* **PROBLEM TO WORK ON**
Reproduce exactly the lines of the material beneath, from the line that contains "2026 (198, 1331)" to the line that contains "#EndSARS (571, 99)", both included, and no other lines.

* **TASK DATA**
###
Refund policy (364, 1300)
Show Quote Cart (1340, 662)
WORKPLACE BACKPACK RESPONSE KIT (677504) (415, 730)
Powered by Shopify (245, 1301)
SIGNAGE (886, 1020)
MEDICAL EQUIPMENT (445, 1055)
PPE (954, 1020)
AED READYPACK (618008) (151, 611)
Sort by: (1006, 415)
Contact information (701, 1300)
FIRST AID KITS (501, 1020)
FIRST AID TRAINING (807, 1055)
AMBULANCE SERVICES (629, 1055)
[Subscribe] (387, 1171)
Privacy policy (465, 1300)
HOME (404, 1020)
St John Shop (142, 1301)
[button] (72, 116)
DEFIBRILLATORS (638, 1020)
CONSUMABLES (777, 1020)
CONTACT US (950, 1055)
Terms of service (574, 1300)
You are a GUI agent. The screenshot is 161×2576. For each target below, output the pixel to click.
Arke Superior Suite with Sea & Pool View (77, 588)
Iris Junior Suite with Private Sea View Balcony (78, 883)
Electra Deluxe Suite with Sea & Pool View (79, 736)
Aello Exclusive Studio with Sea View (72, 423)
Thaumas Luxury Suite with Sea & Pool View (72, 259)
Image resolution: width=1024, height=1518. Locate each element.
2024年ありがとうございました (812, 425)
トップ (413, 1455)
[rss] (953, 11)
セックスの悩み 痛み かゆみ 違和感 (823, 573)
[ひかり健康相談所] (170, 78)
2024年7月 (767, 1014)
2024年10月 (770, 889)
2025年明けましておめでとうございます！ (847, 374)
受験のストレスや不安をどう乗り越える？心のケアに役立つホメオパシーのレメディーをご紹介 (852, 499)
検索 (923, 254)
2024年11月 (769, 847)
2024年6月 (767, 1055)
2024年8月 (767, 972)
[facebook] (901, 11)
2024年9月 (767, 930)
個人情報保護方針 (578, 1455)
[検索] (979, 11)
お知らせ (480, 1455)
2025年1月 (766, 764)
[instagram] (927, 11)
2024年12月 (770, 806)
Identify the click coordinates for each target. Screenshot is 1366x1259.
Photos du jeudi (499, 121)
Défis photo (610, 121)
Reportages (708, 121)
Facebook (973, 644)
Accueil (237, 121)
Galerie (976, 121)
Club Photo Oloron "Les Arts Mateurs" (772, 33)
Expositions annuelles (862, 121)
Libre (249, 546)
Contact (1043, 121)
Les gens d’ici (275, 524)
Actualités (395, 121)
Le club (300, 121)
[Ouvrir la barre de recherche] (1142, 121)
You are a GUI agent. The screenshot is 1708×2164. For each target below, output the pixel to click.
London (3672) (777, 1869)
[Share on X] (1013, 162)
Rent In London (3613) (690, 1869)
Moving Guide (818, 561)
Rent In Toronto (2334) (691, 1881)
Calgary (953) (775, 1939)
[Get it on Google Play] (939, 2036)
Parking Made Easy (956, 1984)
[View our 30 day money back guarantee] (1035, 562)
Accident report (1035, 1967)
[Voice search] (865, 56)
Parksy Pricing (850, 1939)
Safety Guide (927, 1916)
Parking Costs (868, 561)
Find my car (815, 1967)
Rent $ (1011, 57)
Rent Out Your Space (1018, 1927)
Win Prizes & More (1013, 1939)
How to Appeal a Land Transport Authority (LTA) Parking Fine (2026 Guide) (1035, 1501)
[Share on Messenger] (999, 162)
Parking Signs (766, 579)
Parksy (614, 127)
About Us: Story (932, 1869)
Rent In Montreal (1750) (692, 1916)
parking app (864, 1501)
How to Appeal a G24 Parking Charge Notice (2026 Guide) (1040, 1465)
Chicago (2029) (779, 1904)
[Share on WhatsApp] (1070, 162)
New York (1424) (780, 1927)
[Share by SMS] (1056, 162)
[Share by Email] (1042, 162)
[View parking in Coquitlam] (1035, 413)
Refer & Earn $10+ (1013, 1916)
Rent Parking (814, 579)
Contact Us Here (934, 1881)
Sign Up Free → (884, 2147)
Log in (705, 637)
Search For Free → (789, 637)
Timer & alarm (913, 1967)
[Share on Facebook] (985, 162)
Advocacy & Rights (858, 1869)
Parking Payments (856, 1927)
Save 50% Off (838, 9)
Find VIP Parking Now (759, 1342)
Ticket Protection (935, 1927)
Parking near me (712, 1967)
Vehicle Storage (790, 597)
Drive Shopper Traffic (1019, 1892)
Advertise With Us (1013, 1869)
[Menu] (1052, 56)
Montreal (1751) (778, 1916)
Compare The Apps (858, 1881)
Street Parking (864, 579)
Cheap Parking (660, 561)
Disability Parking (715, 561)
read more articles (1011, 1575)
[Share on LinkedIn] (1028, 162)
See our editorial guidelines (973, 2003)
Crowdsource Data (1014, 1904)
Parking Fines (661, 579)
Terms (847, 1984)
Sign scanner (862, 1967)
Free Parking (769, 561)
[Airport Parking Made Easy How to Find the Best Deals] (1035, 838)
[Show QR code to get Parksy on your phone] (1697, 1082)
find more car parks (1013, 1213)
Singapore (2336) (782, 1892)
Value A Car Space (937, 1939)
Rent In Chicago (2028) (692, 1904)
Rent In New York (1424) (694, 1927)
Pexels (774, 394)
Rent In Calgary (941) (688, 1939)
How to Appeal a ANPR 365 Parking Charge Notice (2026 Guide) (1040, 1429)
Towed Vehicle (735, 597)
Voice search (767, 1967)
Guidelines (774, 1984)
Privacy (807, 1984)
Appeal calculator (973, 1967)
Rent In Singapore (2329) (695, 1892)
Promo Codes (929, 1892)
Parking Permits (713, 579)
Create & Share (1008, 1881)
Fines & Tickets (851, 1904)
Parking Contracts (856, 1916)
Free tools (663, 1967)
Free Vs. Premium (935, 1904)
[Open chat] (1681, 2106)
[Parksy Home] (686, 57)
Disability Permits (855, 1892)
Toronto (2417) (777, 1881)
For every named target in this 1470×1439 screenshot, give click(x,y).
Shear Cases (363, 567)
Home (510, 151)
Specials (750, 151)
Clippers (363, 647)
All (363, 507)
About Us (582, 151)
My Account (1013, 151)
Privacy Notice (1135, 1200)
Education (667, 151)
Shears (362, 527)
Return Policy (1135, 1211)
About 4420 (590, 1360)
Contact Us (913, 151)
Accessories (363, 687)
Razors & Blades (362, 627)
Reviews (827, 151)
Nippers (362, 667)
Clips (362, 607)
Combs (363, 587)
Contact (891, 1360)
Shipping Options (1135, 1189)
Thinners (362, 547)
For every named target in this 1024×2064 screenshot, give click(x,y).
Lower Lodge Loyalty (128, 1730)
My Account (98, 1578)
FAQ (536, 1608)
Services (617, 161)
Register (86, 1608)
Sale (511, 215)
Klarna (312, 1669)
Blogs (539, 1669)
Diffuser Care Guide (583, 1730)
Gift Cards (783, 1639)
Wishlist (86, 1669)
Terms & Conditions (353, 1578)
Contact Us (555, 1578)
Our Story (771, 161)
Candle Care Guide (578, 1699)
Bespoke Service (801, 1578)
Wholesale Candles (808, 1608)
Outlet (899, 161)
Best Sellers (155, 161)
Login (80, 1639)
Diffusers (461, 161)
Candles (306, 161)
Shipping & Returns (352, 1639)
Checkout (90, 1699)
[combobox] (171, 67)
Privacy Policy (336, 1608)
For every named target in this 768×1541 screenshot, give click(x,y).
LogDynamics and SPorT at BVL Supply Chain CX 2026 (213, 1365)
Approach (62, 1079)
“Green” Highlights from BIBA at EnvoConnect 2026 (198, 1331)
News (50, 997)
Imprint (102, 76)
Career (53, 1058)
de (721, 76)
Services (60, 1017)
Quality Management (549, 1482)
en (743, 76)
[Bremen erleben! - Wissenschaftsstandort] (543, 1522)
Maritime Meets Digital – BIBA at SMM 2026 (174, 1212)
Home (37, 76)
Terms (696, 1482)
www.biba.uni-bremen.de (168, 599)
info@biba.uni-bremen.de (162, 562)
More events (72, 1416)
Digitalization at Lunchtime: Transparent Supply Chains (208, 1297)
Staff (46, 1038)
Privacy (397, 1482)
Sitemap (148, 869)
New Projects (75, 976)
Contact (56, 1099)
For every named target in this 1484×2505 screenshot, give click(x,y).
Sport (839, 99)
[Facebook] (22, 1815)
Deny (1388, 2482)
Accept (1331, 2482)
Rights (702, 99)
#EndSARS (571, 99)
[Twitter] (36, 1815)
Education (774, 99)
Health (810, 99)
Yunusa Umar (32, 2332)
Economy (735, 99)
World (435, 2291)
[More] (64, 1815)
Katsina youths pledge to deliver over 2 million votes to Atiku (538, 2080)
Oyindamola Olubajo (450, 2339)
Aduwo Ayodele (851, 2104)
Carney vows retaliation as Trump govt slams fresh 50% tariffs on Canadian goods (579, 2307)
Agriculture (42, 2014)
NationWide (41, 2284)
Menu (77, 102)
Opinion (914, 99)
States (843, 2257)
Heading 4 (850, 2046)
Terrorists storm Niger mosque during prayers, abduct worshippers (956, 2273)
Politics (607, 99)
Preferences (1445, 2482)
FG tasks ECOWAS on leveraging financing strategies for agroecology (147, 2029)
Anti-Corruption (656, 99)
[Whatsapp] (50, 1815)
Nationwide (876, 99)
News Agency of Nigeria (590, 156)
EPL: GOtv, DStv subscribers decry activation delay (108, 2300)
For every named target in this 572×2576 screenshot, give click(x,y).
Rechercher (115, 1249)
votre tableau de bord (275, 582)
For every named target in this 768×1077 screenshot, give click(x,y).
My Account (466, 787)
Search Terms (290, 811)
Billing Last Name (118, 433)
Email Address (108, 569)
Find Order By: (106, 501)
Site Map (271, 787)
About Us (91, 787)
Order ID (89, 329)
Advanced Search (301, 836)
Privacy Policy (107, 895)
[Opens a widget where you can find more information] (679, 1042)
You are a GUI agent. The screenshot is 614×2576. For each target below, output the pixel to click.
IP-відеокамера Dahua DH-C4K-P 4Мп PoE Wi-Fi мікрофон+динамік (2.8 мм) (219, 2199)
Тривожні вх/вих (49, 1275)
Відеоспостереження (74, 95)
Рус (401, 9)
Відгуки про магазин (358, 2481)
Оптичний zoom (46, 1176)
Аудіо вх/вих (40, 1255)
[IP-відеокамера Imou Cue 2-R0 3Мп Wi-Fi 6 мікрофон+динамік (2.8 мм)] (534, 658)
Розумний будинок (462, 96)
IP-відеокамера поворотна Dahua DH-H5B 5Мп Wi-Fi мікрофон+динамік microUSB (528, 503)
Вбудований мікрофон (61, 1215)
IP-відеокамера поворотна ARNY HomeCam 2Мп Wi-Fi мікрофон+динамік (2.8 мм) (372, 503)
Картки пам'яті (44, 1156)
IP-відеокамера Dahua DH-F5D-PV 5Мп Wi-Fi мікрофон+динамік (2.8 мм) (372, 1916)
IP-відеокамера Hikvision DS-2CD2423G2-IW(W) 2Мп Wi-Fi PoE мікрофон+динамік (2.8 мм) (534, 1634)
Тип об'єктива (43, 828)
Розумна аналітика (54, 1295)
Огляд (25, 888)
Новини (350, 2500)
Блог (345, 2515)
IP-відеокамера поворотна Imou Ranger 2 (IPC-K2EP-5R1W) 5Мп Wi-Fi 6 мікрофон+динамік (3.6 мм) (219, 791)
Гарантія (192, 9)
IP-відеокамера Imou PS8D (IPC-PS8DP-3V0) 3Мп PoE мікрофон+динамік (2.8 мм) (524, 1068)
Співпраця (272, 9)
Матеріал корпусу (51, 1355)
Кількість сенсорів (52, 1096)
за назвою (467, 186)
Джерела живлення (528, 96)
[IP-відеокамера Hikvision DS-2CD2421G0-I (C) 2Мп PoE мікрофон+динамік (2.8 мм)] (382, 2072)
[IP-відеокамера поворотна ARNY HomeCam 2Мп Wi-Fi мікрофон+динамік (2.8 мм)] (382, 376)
###
* **ANSWER SECTION**
“Green” Highlights from BIBA at EnvoConnect 2026 (198, 1331)
News (50, 997)
Imprint (102, 76)
Career (53, 1058)
de (721, 76)
Services (60, 1017)
Quality Management (549, 1482)
en (743, 76)
[Bremen erleben! - Wissenschaftsstandort] (543, 1522)
Maritime Meets Digital – BIBA at SMM 2026 (174, 1212)
Home (37, 76)
Terms (696, 1482)
www.biba.uni-bremen.de (168, 599)
info@biba.uni-bremen.de (162, 562)
More events (72, 1416)
Digitalization at Lunchtime: Transparent Supply Chains (208, 1297)
Staff (46, 1038)
Privacy (397, 1482)
Sitemap (148, 869)
New Projects (75, 976)
Contact (56, 1099)
For every named target in this 1484×2505 screenshot, give click(x,y).
Sport (839, 99)
[Facebook] (22, 1815)
Deny (1388, 2482)
Accept (1331, 2482)
Rights (702, 99)
#EndSARS (571, 99)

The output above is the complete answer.